## Tugas yang Dikerjakan
1. Menurut teks tentang pernikahan dini, pada rentang usia berapa pernikahan dini umumnya terjadi bagi perempuan?
2. Salin persis bagian teks tentang pernikahan dini mulai dari "PERNIKAHAN dini lebih" sampai dengan "tahun bagi laki-laki.".

Pernikahan Dini, Ancaman Peningkatan Kasus Stunting

  • Bagikan

PERNIKAHAN dini lebih dikenal dengan istilah “perkawinan muda”. Umumnya terjadi pada rentang usia 12-16 tahun bagi perempuan, dan 16-19 tahun bagi laki-laki.

Oleh: Serdi Bonex

Perkawinan usia muda akan berisiko bukan hanya bagi potensi dan masa depan tapi kelangsungan hidup anak. Ini dikarenakan kesiapan secara biopsikososial dari anak tersebut yang belum cukup matang dalam menghadapi kemungkinan di dalam mebina rumah tangga.

Selain dari pada itu, sistem reproduksi bagi perempuan, belum siap secara sempurna melakukan proses kelahiran yang mana akan berisiko terhadap kematian ibu dan anak.
Termasuk risiko terjadinya kelahiran premature, dan juga akan mengakibatkan resiko terhadap kejadian stunting pada anak.
Masa balita merupakan periode keemasan (golden age), merupakan masa-masa penting dalam proses tumbuh kembang manusia.

Masalah dalam proses tumbuh kembang balita dapat memengaruhi fisik dan kecerdasan intelektual anak itu sendiri, sehingga akan berdampak pula pada kehidupan akan datang.

## Data yang Diberikan
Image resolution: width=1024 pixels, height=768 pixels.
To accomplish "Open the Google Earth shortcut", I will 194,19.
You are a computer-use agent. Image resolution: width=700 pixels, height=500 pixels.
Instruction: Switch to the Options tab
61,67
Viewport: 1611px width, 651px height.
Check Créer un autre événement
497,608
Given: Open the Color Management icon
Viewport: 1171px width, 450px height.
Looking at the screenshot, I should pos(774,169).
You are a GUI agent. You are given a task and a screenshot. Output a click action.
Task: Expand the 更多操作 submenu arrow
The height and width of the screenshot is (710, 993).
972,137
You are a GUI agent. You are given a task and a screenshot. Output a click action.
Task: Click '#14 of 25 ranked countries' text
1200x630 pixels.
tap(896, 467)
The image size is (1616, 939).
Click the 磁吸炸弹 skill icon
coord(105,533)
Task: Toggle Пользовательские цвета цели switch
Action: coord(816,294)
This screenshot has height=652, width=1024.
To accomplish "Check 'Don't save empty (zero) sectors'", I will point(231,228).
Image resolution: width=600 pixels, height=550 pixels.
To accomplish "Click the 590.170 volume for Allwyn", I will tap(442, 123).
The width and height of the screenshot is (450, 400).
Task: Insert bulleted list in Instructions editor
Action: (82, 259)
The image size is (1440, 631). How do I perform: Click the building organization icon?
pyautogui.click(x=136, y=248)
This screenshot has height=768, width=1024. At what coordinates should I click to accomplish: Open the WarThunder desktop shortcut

## Jawaban Latihan
1. 12-16 tahun.

2.
PERNIKAHAN dini lebih dikenal dengan istilah “perkawinan muda”. Umumnya terjadi pada rentang usia 12-16 tahun bagi perempuan, dan 16-19 tahun bagi laki-laki.